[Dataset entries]
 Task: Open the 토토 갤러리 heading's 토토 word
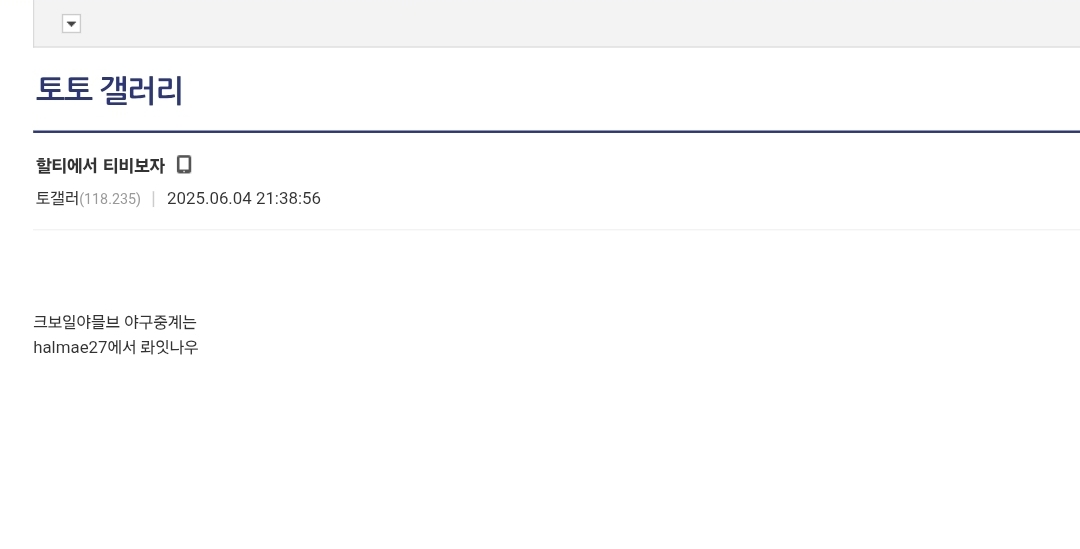(x=63, y=91)
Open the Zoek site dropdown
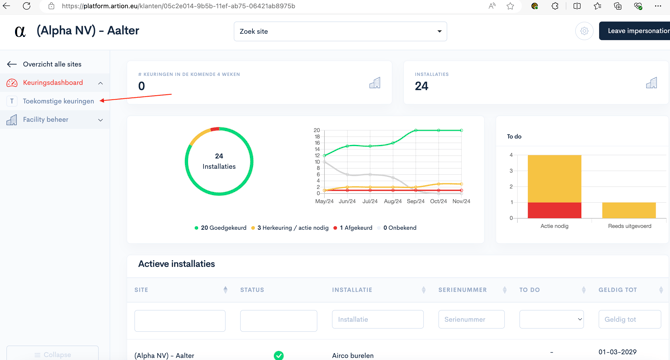The height and width of the screenshot is (360, 670). coord(340,31)
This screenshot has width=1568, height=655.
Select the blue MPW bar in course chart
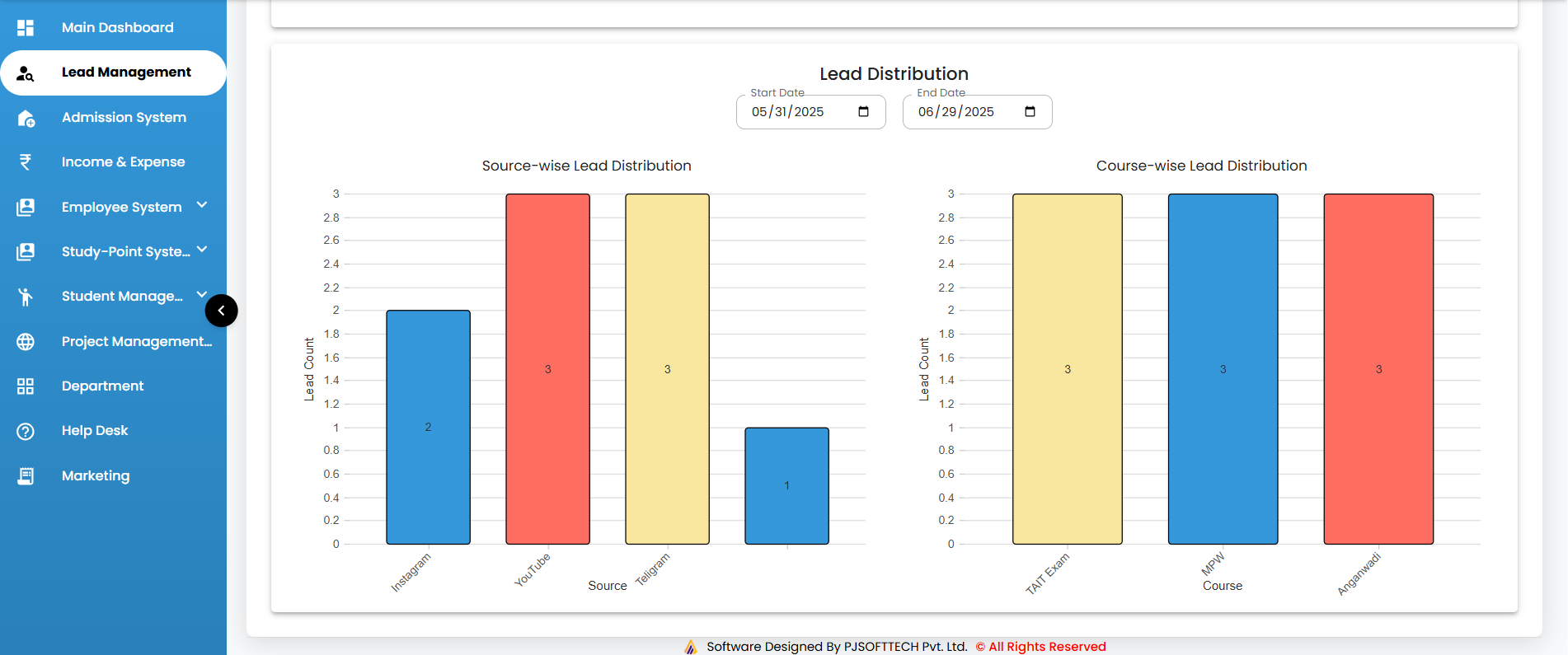[x=1223, y=368]
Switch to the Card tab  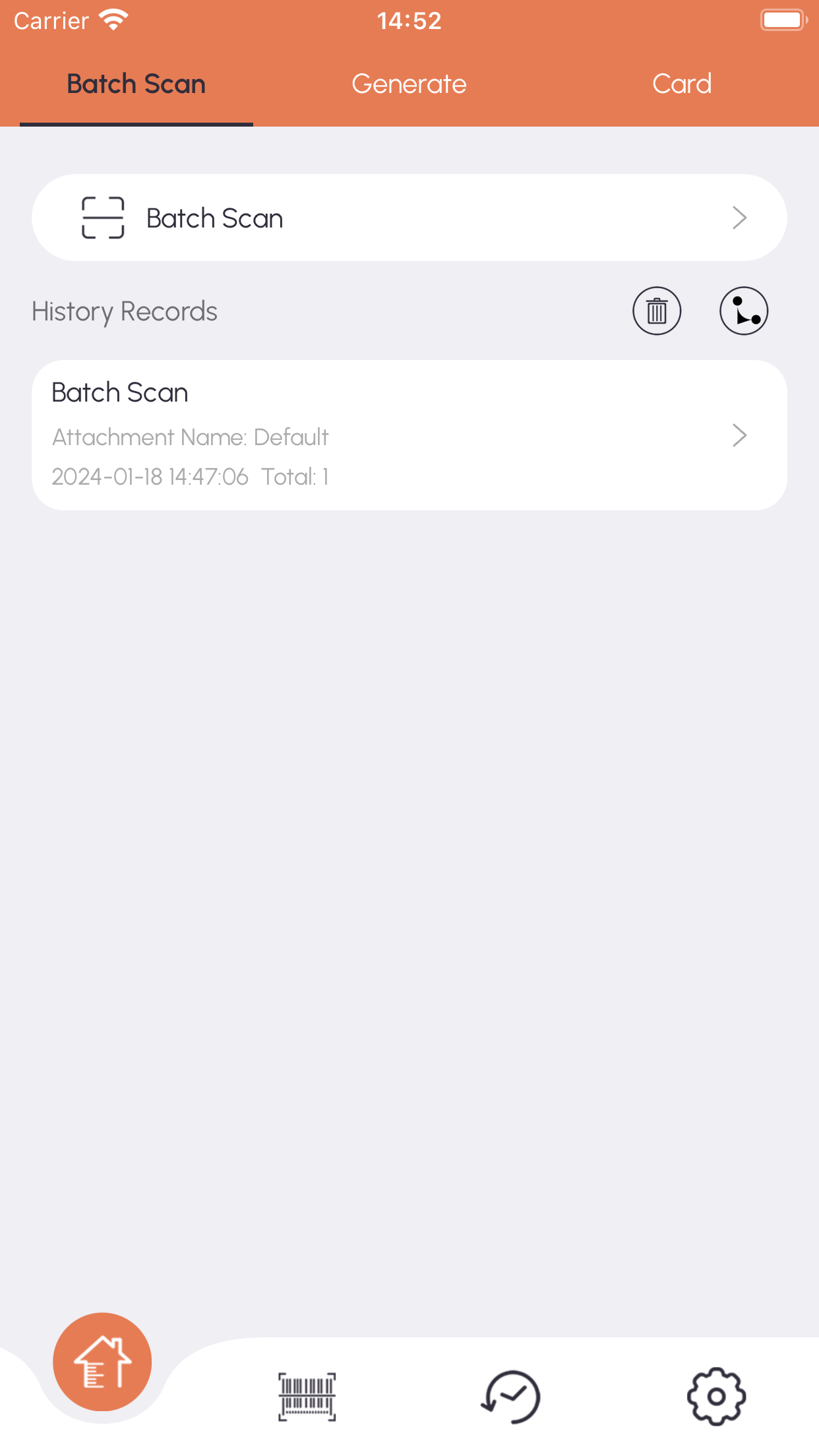[x=682, y=84]
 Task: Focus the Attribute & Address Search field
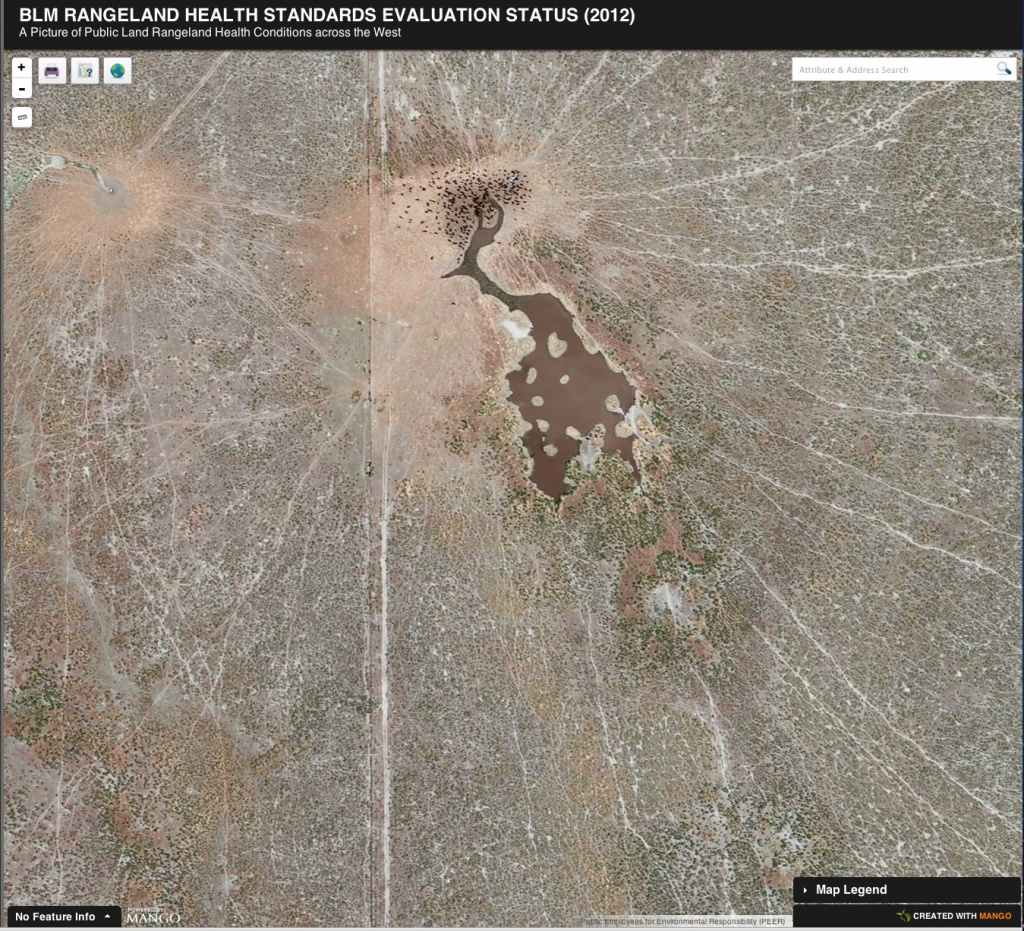tap(892, 70)
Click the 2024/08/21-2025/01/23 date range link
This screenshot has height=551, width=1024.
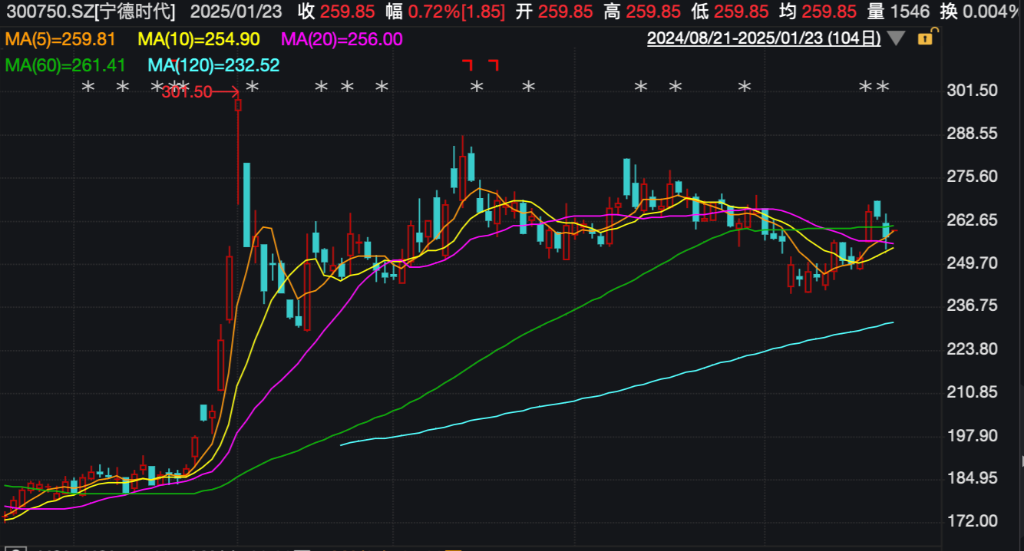tap(763, 39)
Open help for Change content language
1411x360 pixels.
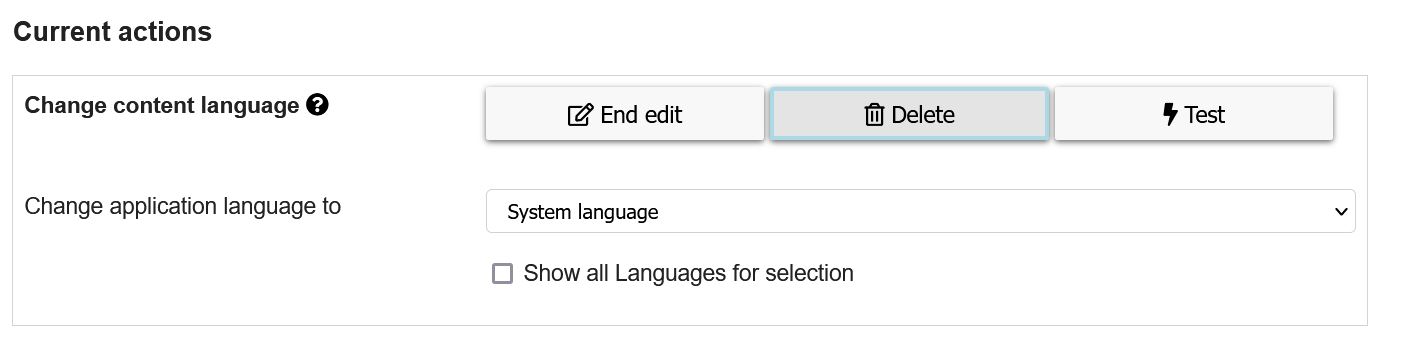pyautogui.click(x=317, y=105)
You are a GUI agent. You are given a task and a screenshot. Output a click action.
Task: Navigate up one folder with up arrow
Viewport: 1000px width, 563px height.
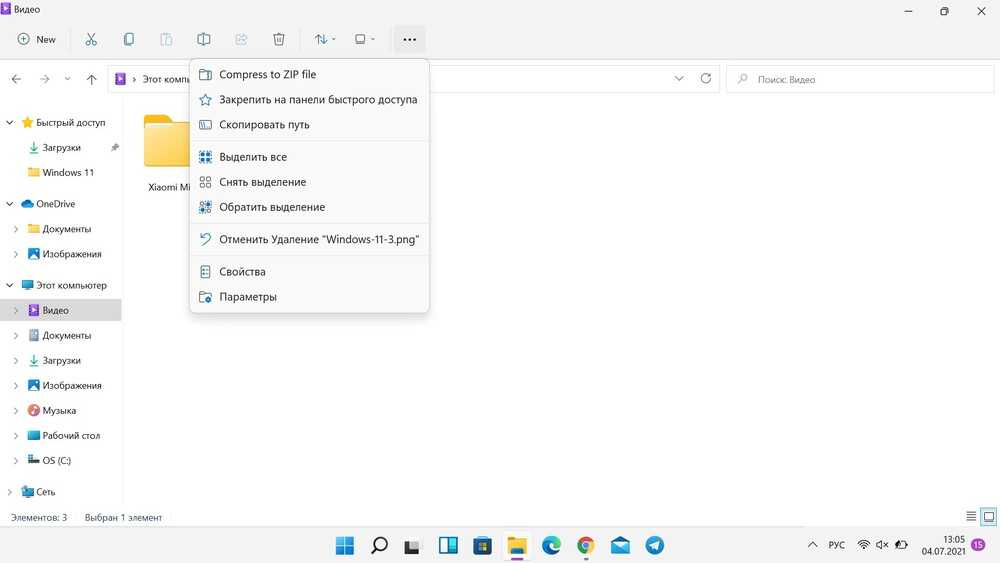coord(92,79)
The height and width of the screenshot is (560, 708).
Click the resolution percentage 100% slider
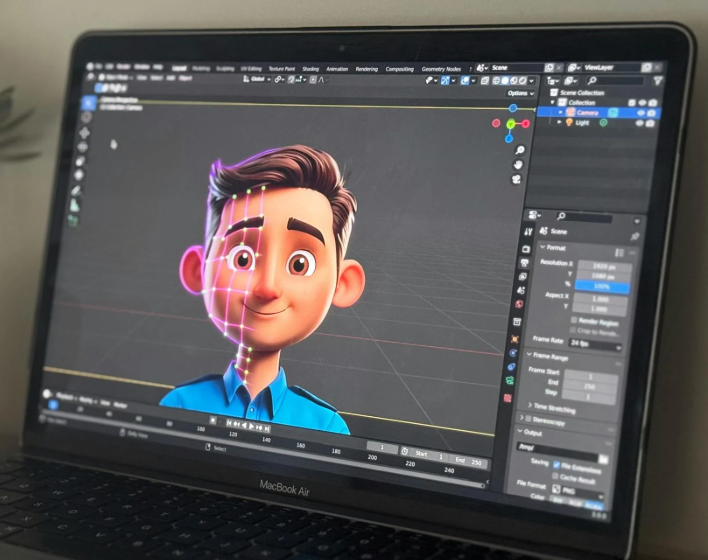(600, 287)
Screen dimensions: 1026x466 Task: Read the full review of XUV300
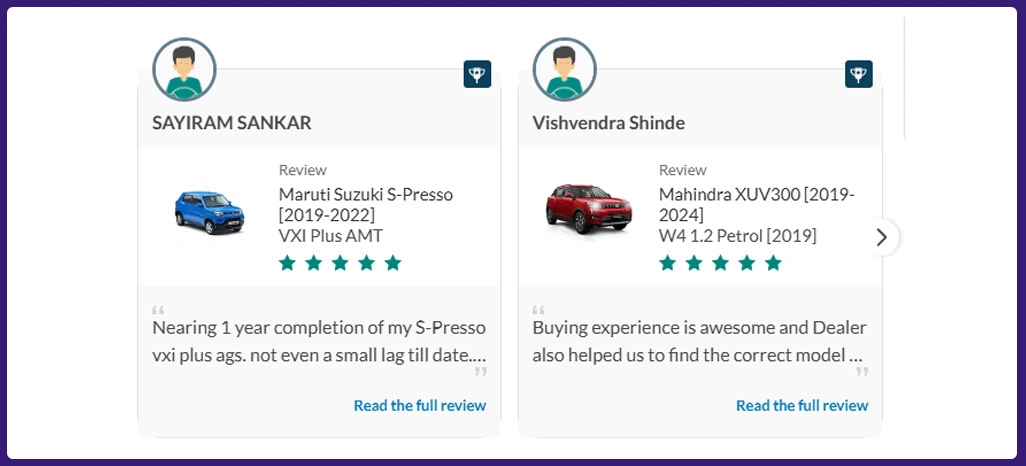[x=802, y=405]
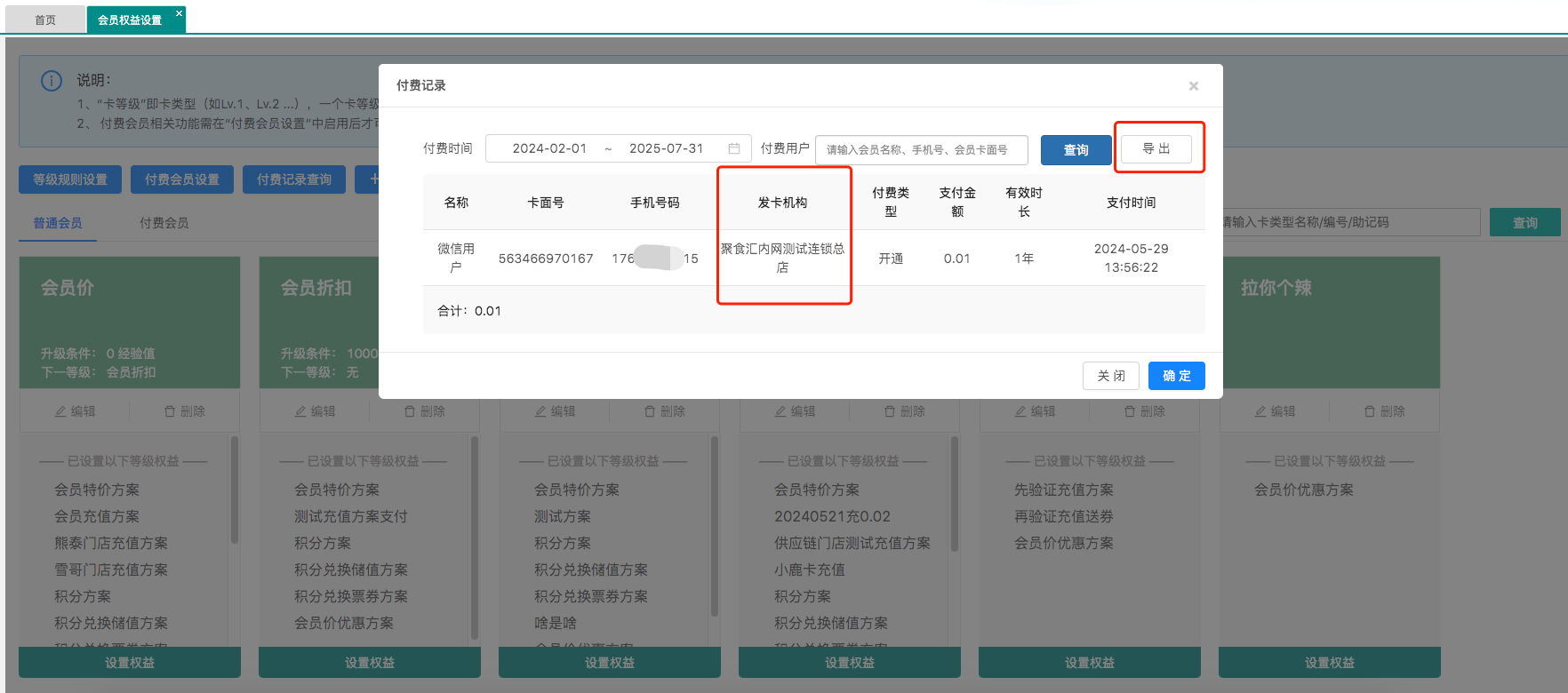The height and width of the screenshot is (693, 1568).
Task: Click 设置权益 button under 会员价 card
Action: pyautogui.click(x=130, y=663)
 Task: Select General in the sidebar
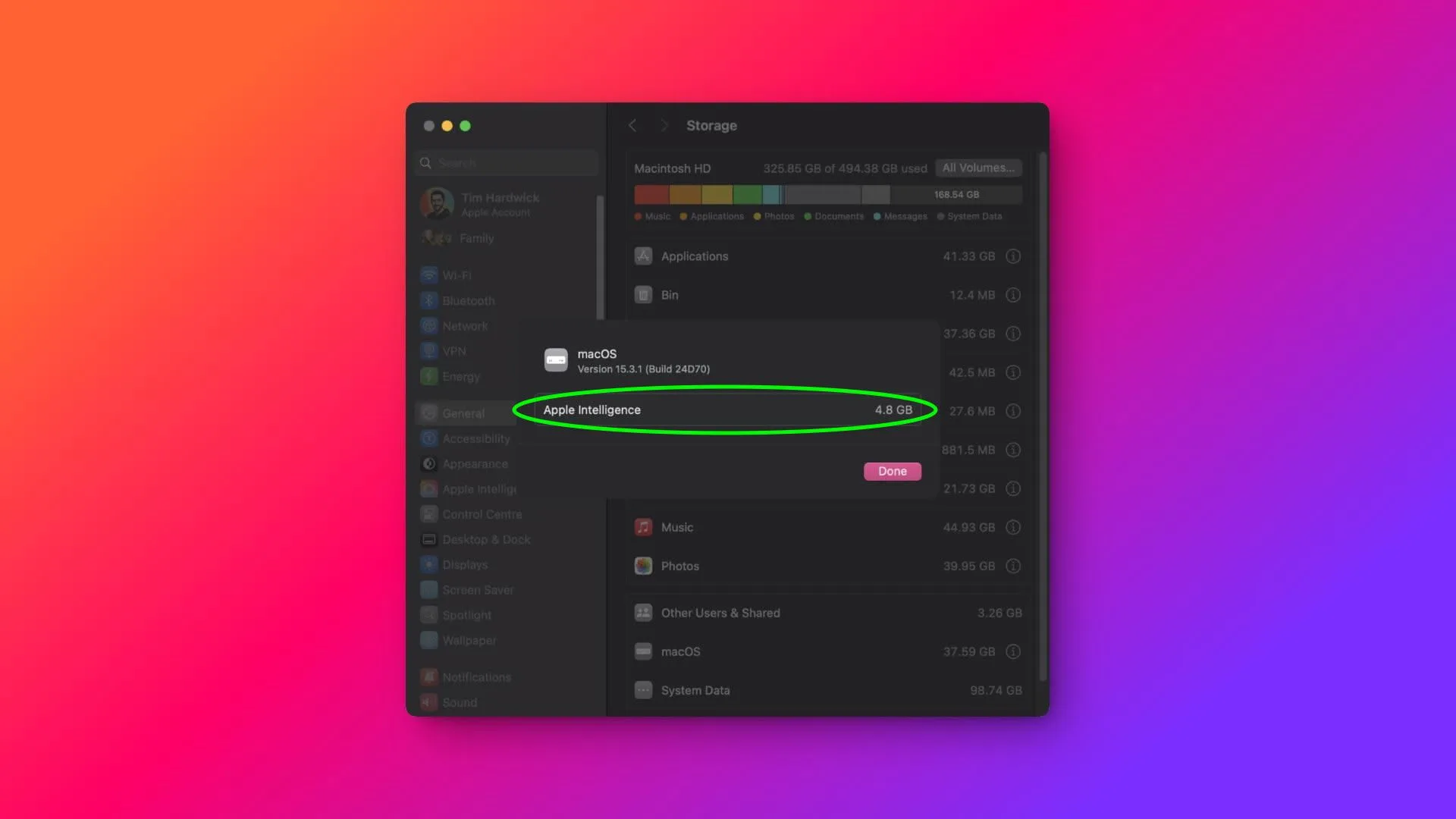pyautogui.click(x=429, y=413)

GIVEN INSTRUCTION:
Reproduce everything from the start of the lines above down to the line containing "[x=1223, y=368]", including both ends. Leave the pictures out of your answer.

ANSWER TO THIS EXERCISE:
 Task: Open the 토토 갤러리 heading's 토토 word
(x=63, y=91)
Open the Zoek site dropdown
The height and width of the screenshot is (360, 670). coord(340,31)
This screenshot has width=1568, height=655.
Select the blue MPW bar in course chart
[x=1223, y=368]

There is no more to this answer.